In a statement, Superdry confirmed that Dunkerton “is engaged in discussions with potential financing partners that may include a possible cash offer” for the entire company. Superdry said the discussions are at a preliminary stage and no decisions have been made.
It added that Dunkerton has until March 1 to make an offer for Superdry, or to announce that he does not intend to make an offer with help from new backers.
First Seagull, a Norwegian fund, had built up a 5.3 percent stake in Superdry, according to company filings. The Times of London reported earlier in the week that the fund is interested in making a bid for the company.
Well before the pandemic, Superdry had begun to see a slowdown in growth. It issued a series of profit warnings over the past year and has been the subject of much management drama, with Dunkerton departing as CEO and then returning a year later following a boardroom shakeup.
He has promised to restructure and cut costs. Last month Superdry said it was set to deliver in excess of 40 million pounds in savings in the current financial year, with more than 20 million pounds of those savings already achieved in the first half, which ended on Oct. 28.
The company said it is continuing to explore further “cost-saving options.”
The macro-environment is working against Superdry, which reported a 24 percent decrease in first-half revenue, and a profit before tax of 3.3 million pounds.

Tasks and exercises:
1. In the Superdry passage, how large a stake had First Seagull built up in the company?
2. Echo the Superdry passage word for word, starting at "Well before the" and ending at "3.3 million pounds.".
3. Proceed with the Superdry passage, picking up after its final sentence.
The listing comes from a separate source and has no connection to the Superdry passage.

Raw data:
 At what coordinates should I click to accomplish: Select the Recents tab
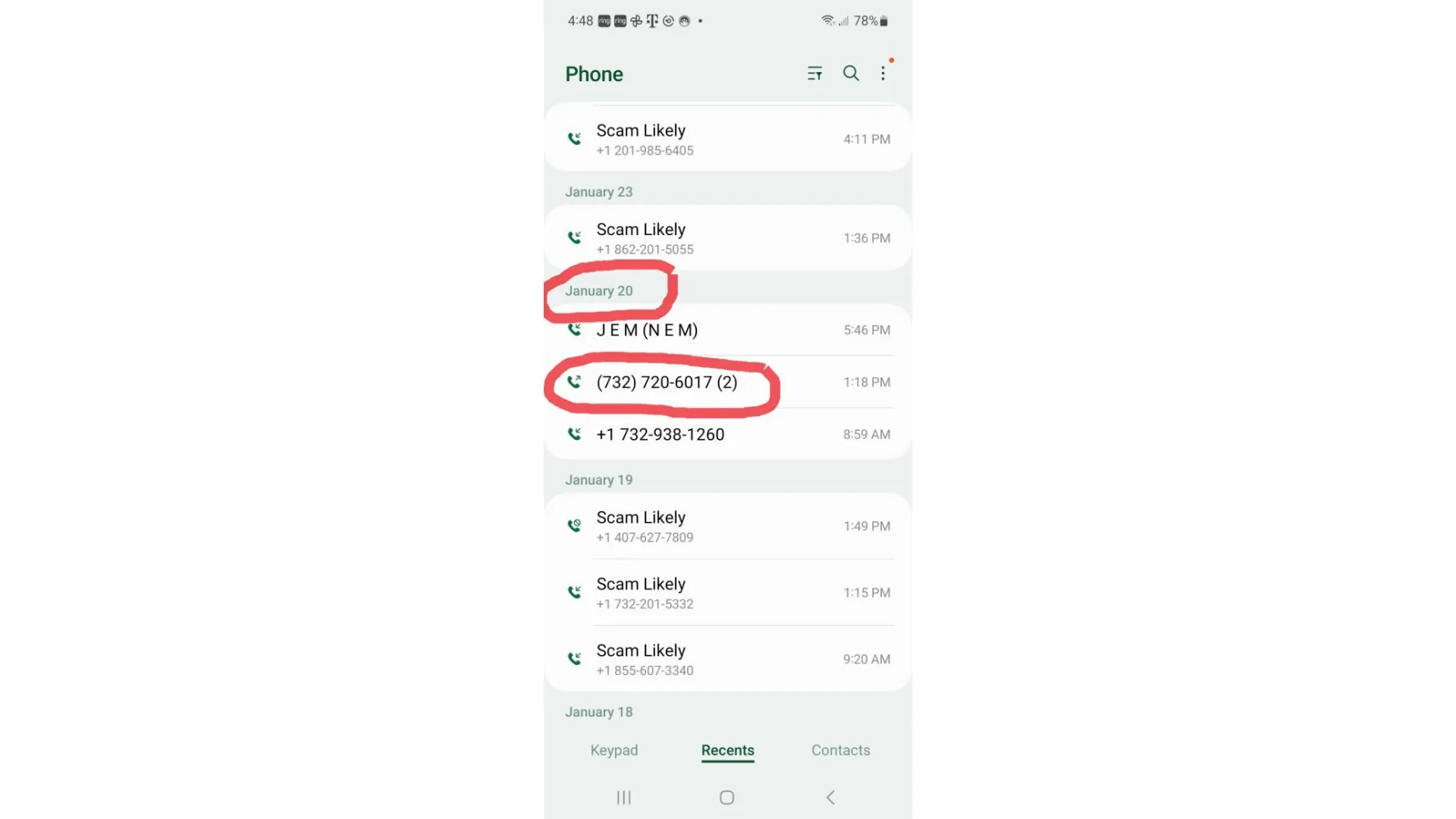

Task results:
1. A 5.3 percent stake.

2.
Well before the pandemic, Superdry had begun to see a slowdown in growth. It issued a series of profit warnings over the past year and has been the subject of much management drama, with Dunkerton departing as CEO and then returning a year later following a boardroom shakeup.
He has promised to restructure and cut costs. Last month Superdry said it was set to deliver in excess of 40 million pounds in savings in the current financial year, with more than 20 million pounds of those savings already achieved in the first half, which ended on Oct. 28.
The company said it is continuing to explore further “cost-saving options.”
The macro-environment is working against Superdry, which reported a 24 percent decrease in first-half revenue, and a profit before tax of 3.3 million pounds.

3.
Dunkerton blamed shrinking sales on a “challenging consumer retail market, set against a backdrop of macroeconomic uncertainty and some remarkably unseasonal weather.”
He added that wholesale sales had underperformed in the period following the company’s decision to exit its U.S. operations and sell its brand rights in non-core territories.
Superdry is not the first British retail brand to fall on hard times. Like fellow high street retailers Jack Wills and French Connection, it enjoyed a long period of popularity, but then the audience grew up and moved on.
Similar to Jack Wills and French Connection, Superdry was also crushed under the wheels of international fast-fashion giants Inditex, Uniqlo and H&M Group, which are always iterating and seeking to appeal to different audiences and demographics.
Superdry’s designs are also stuck in the brand’s 2000s heyday when the likes of David Beckham and Kate Winslet wore its vintage-y T-shirts with their mix of Japanese and English lettering.
Dunkerton isn’t the only industry captain to explore taking his company private in hard times. Shares in Farfetch spiked briefly last fall after media speculation that founder and owner José Neves was mulling taking the company private.
Not long after, Farfetch entered pre-pack administration. Coupang purchased it, and injected $500 million to keep it afloat.